If you want to be relatively certain hetzner cannot access your data, you need your own server and confidential computing enabled, that’s not cheap anymore.
You yourself have hand-waved away an important part - security. It's not (just) about the friction of signup (though, I'll get to that later) - it's the fact that you'd be utterly insane, as an individual developer without a full-time security team, to expose a self-hosted application to the Internet.
And sure, you can give them a login to your VPN, but that doesn't negate the next part...
> and forcing our friends to signup for our weird app
> in the standards, OIDC overcomes this
It's not the signup that's the hurdle. It's the fragmentation. Sure, if you implement OIDC, your friends can sign up to your photo app. And they can sign up to Sam's, and Joe's, and the app of the cute bakery on the street, and a couple others. What then? The whole value of a network is that the components are interconnected and can intercommunicate. If I have to upload my photos seventeen times to seventeen different partitioned applications for my various social groups to see them, I'm just as likely to not bother.
Fediverse-like ideas go some way towards addressing that, but they don't seem to be in any state of usability for anyone non-technical (I say that as someone who was using Mastodon as my only social media for the last couple of years)

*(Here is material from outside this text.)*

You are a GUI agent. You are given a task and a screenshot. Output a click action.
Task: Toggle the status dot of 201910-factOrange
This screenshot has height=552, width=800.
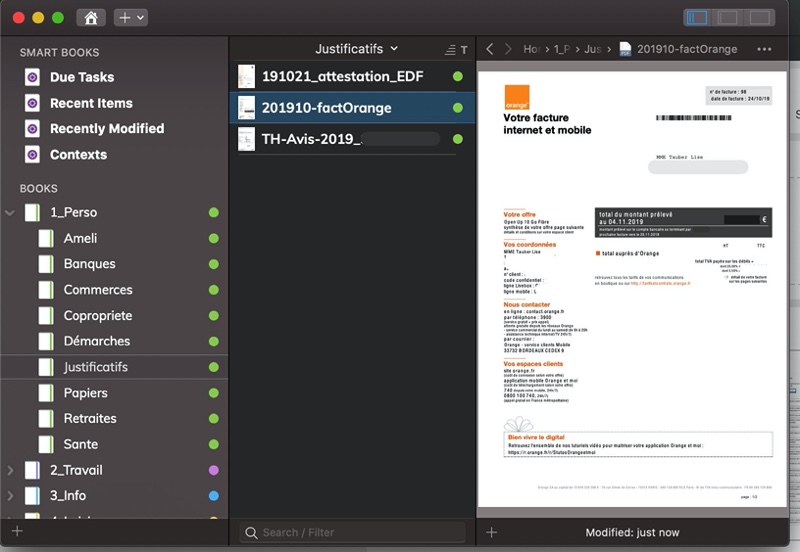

> you'd be utterly insane, as an individual developer without a full-time security team, to expose a self-hosted application to the Internet.
You don't have to. The article mentions Tailscale--the whole point of which is to not have any Internet-facing app exposed. Everything is done peer to peer between clients that are behind firewalls. There's nothing listening on an Internet exposed socket for random connections to come in.
Read on in my comment for the more important point about fragmentation. Average non-technical users won't - and shouldn't have to - accept having to switch between different Tailnets to access different instances of similar apps hosted by different people. Heck, most average users would bounce off of the idea of having to install and use Tailscale in the first place.
(I use Tailscale myself for accessing my own private applications while on the go - but I don't believe it's a practical solution for generic widespread access)
I think both cases pose similar risk from security standpoint. I'm not perfect, they aren't either. There's a lot of nuance about attack surface, available tech/resources, effort of average employee vs mine etc. But all in all let's call it roughly equal.
I just prefer to host by myself and I think it's perfectly reasonable alternative. Far from "utterly insane".
The only substantive argument I can see is that the technology is immature:
> Well...without exposing our services to the public internet and forcing our friends to signup for our weird app
Which, yeah, of course the tech is, there's only like a dozen people doing this. The exact hurdle named is hardly insurmountable: in the standards, OIDC overcomes this¹, or guest links. I don't want my family signing up for my weird app either.
One of the other big hurdles is that ISPs like to sell "Internet access", but only deliver half the deal. If you're not getting IPv6 connectivity in the year 2025, I'm sorry, that's a crippled product that your ISP was defunct and didn't properly inform you of when they sold it. (It's a lot easier to self-host on the v6 Internet. Some of my personal services are v6 only b/c of that, and that it works well enough in all but the most extreme or temporary locations.)
(¹but the half-baked OIDC implementations out there might require you to pre-register your app with them. That, rightly, might be a PITA.)